WHAT IS NEEDED ::
Print the records below line for line, with every character unchanged.
### GIVEN DATA ###
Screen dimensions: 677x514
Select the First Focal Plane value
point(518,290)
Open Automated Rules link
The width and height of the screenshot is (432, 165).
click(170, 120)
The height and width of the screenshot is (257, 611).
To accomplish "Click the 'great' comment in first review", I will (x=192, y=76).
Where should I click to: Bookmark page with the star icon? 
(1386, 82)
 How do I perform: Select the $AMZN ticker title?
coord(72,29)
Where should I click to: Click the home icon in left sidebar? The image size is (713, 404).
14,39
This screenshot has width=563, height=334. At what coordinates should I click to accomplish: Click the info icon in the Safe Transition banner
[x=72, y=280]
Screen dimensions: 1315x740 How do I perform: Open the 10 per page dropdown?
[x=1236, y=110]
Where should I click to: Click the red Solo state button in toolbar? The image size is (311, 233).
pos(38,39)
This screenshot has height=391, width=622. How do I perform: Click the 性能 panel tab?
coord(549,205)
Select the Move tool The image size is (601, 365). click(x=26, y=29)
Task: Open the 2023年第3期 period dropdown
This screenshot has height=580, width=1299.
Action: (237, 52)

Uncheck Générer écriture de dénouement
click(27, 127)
###
TASK ANSWER ::
Screen dimensions: 677x514
Select the First Focal Plane value
point(518,290)
Open Automated Rules link
The width and height of the screenshot is (432, 165).
click(170, 120)
The height and width of the screenshot is (257, 611).
To accomplish "Click the 'great' comment in first review", I will (x=192, y=76).
Where should I click to: Bookmark page with the star icon? 
(1386, 82)
 How do I perform: Select the $AMZN ticker title?
coord(72,29)
Where should I click to: Click the home icon in left sidebar? The image size is (713, 404).
14,39
This screenshot has width=563, height=334. At what coordinates should I click to accomplish: Click the info icon in the Safe Transition banner
[x=72, y=280]
Screen dimensions: 1315x740 How do I perform: Open the 10 per page dropdown?
[x=1236, y=110]
Where should I click to: Click the red Solo state button in toolbar? The image size is (311, 233).
pos(38,39)
This screenshot has height=391, width=622. How do I perform: Click the 性能 panel tab?
coord(549,205)
Select the Move tool The image size is (601, 365). click(x=26, y=29)
Task: Open the 2023年第3期 period dropdown
This screenshot has height=580, width=1299.
Action: (237, 52)

Uncheck Générer écriture de dénouement
click(27, 127)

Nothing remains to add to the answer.